Krypton provides products to O&M companies for real-time remote monitoring. Krypton Collect gathers data from multiple sources, Krypton Decision Engine detects and correlates anomalies and Krypton Applications prevents or rectifies faults with advanced machine learning tools. Even software giant IBM has a self-learning technology that integrates multiple forecasting models with weather, solar generation and power grid operation data. It predicts solar generation in advance for every 15 minutes to 30 days, and has shown up to 30 per cent improvement in solar forecasting.
Increasing digitalisation and automated remote monitoring are expected to revolutionise the way solar O&M is carried out. In India, which depends on its cheap labour for much of the O&M activities, this can certainly improve project performance to a great degree. At a time when the entire global solar industry has come to a halt due to the coronavirus outbreak, digitalisation has gained even more importance. For instance, if operating solar assets were more digitalised, with drones for detecting faults, advanced sensors for collecting data, robotic systems for cleaning modules and remote automated monitoring systems, then projects could run with very limited manpower despite the lockdown. While under-construction projects would still have suffered, operational ones could have functioned without any severe impact on performance due to the unavailability of skilled manpower.
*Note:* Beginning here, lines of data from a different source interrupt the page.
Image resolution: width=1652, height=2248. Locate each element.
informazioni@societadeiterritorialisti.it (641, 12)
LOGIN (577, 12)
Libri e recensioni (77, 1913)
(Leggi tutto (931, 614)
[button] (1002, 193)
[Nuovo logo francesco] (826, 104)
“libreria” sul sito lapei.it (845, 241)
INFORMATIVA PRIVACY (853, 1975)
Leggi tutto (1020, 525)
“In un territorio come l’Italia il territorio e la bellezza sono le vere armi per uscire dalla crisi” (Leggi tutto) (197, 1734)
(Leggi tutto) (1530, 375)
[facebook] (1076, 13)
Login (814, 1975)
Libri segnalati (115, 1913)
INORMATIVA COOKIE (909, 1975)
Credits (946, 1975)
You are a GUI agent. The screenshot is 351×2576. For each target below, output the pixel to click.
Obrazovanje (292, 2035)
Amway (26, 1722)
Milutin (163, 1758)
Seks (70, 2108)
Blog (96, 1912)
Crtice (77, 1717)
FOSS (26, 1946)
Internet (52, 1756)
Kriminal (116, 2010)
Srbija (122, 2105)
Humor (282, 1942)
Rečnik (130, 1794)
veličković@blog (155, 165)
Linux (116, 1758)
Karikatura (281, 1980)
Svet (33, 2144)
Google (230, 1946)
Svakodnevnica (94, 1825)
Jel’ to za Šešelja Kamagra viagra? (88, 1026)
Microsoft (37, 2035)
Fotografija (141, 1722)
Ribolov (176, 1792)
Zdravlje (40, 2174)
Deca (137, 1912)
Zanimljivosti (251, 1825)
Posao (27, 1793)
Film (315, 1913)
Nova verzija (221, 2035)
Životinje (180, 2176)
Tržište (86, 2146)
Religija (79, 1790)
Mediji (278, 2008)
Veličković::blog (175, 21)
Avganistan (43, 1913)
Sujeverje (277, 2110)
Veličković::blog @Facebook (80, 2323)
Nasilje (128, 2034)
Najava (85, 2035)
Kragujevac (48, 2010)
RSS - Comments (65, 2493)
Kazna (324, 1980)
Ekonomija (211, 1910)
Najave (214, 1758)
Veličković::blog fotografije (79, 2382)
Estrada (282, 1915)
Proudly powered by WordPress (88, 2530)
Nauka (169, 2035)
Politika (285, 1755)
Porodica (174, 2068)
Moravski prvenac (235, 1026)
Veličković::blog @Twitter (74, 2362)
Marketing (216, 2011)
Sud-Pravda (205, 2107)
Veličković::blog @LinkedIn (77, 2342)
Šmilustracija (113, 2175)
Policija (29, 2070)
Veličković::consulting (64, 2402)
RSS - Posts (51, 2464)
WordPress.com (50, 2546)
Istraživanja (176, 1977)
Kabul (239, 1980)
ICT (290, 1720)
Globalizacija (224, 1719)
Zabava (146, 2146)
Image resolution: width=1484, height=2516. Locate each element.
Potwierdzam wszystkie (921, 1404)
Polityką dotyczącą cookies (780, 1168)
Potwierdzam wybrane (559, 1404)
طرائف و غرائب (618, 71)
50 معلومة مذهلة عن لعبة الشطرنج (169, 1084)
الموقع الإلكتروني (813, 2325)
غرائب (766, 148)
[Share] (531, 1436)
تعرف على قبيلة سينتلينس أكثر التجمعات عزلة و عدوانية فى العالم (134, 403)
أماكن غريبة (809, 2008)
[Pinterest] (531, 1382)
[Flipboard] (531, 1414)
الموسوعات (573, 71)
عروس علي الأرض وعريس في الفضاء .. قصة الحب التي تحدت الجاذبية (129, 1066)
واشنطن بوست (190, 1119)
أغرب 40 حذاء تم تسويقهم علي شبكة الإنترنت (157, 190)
It is estimated that if the current pace of digitalisation and automation continues, the majority of the O&M activities will be carried out through AI-enabled technologies in the future. AI field assistants will be increasingly used in lieu of manpower for activities like monitoring and inspection, supply chain optimisation, installation and commissioning and identification of faults in materials through microwave and ultrasonic transmitters and receivers. Overall, with AI and advanced predictive analytics, the solar O&M landscape is poised for a digital makeover.